Binding ECJ jurisdiction on the Ukraine/Moldova/Georgia model – response to the Attorney-General

On Monday 15 July 2018, the new Attorney-General Geoffrey Cox MP circulated a letter to Colleagues in the House of Commons which commented on the Chequers Memo published by Lawyers for Britain Chairman Martin Howe QC the day after the Chequers Cabinet meeting.  Martin Howe QC has now issued another Memo containing his Response to the Attorney-General’s Letter

While he agrees with the AG that the White Paper envisages that the UK’s adherence to the so-called “common rulebooks” will be achieved by international obligations rather than by internal direct effect under UK law, he disagrees with the AG’s view that these international obligations would be “standard” or “normal”. On the contrary, they are based on the harmonisation and disputes procedures in the Association Agreements between the EU and the former Soviet republics of Ukraine, Moldova and Georgia. These contain a complex “joint reference” procedure under which the UK would be bound by ECJ decisions about UK law even though the formal ruling on a dispute would be given by an arbitral panel. He disagrees with the AG’s contention that this system “respects the principle that the court of one party cannot decide disputes between the two.” This coupled with an unbalanced obligation on UK courts to “pay due regard” to ECJ case law (with no obligation in the other direction) would make ECJ rulings in practice binding in the UK courts.

Lawyers for Britain are currently working on a fuller briefing paper on the court jurisdiction proposals in the White Paper, and are intending to  publish a series of further briefing on different aspects of these proposals as soon as thes are available.
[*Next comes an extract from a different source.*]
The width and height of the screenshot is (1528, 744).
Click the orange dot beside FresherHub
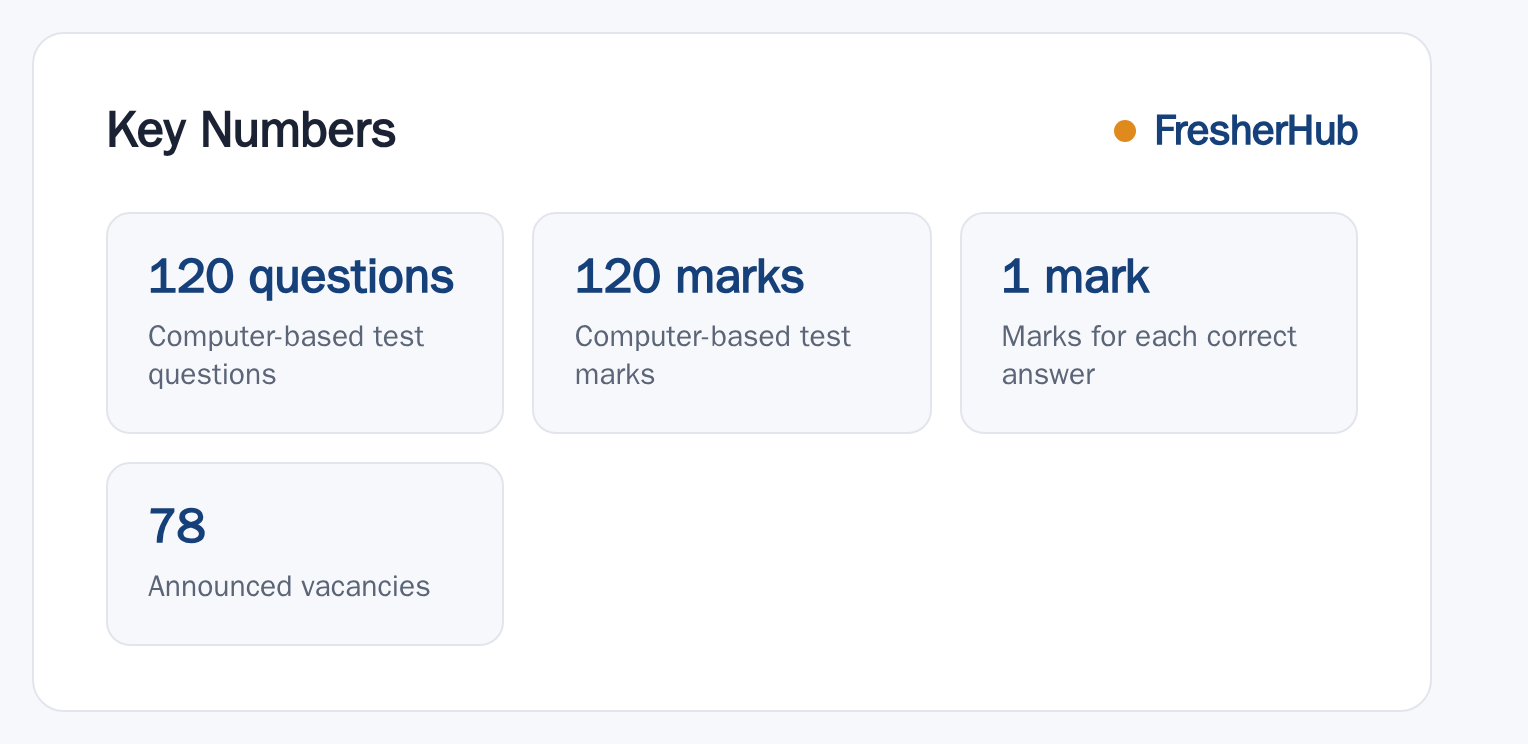pyautogui.click(x=1125, y=131)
The Chequers Cabinet conclusions – an assessment

Lawyers for Britain Chairman Martin Howe QC has prepared a Chequers Briefing Memo which assesses the details of the Chequers Statement from HM Government . Although the statement is brief and lacks much of the detail which is expected to be in the government’s White Paper to be published next week, some of his key conclusions are:-

  1. The Chequers proposals would involve the permanent continuation in the UK of all EU laws which relate to goods, their composition, their packaging, how they are tested etc etc in order to enable goods to cross the UK/EU border without controls. All goods manufactured in the UK for the UK domestic market, or imported from non-EU countries, would be permanently subject to these laws.
  2. There would be a general obligation to alter these laws in future whenever the EU alters its own laws, with a mechanism for Parliament to block such changes which is probably theoretical rather than practical.
  3. This would put the EU in a position to fashion its rules relating to goods so as to further the interests of continental producers against UK competitors, when we will have no right to vote on those rules.
  4. The obligation to follow the EU rulebook for goods would gravely impair our ability to conduct an independent trade policy. In particular, it will prevent us from including Mutual Recognition Agreements for goods in trade treaties and this is likely to destroy the prospect of successfully achieving meaningful agreements with some of the prime candidates such as the USA and Australia.
  5. The ECJ jurisdiction proposals would put us in the same position as Moldova, an applicant/supplicant state which is willing to accept binding ECJ rulings on the conformity of its laws with EU law as part of the preparations for its accession. Quite why this is thought to be a suitable model for a country which has left the EU and is the 5th largest economy in the world is unclear. The supremacy of the UK courts over laws in the UK would not be restored, contrary to the claim made in para 6(g) of the Chequers statement.
  6. The new “Facilitated Customs Arrangement” seeks to solve one of the problems of the NCP (collection of EU level tariffs with rebate system on goods destined for the UK market) by imposing on UK-destined goods the administrative burdens of a tracking system. This would (1) increase the likelihood of this system being found in breach of the national treatment principle in GATT Art.III, and (2) apparently extend yet further the timescale for implementation of this Heath Robinson system, locking the UK in the mean time into the EU’s common external tariff, preventing the electorate from benefiting from Brexit in time for the next General Election.
  7. However, there is no indication at least from what has been made public that the FCA has solved or alleviated any of the other problems of the NCP proposal. It is not clear how the problem of rules of origin controls on UK manufactured goods imported into the EU will be addressed in the absence of customs controls on the UK/EU border, or how this issue can be solved in compliance with WTO rules.
  8. These proposals will not be accepted by the EU since in their perception they amount to unacceptable “cherry picking” of the “benefits” of the single market. However the EU is unlikely to reject the UK’s position outright, but will instead keep the UK inside a “lobster pot” where it negotiates rather than prepaing for no-deal. When the negotiation time runs down, the EU will then demand huge last minute concessions in return for not taking away the transition period.
  9. These proposals therefore lead directly to a worst-of-all-worlds “Black Hole” Brexit where the UK is stuck permanently as a vassal state in the EU’s legal and regulatory tar-pit, still has to obey EU laws and ECJ rulings across vast areas, cannot develop an effective international trade policy or adapt our economy to take advantage of the freedoms of Brexit, and has lost its vote and treaty veto rights as an EU Member State.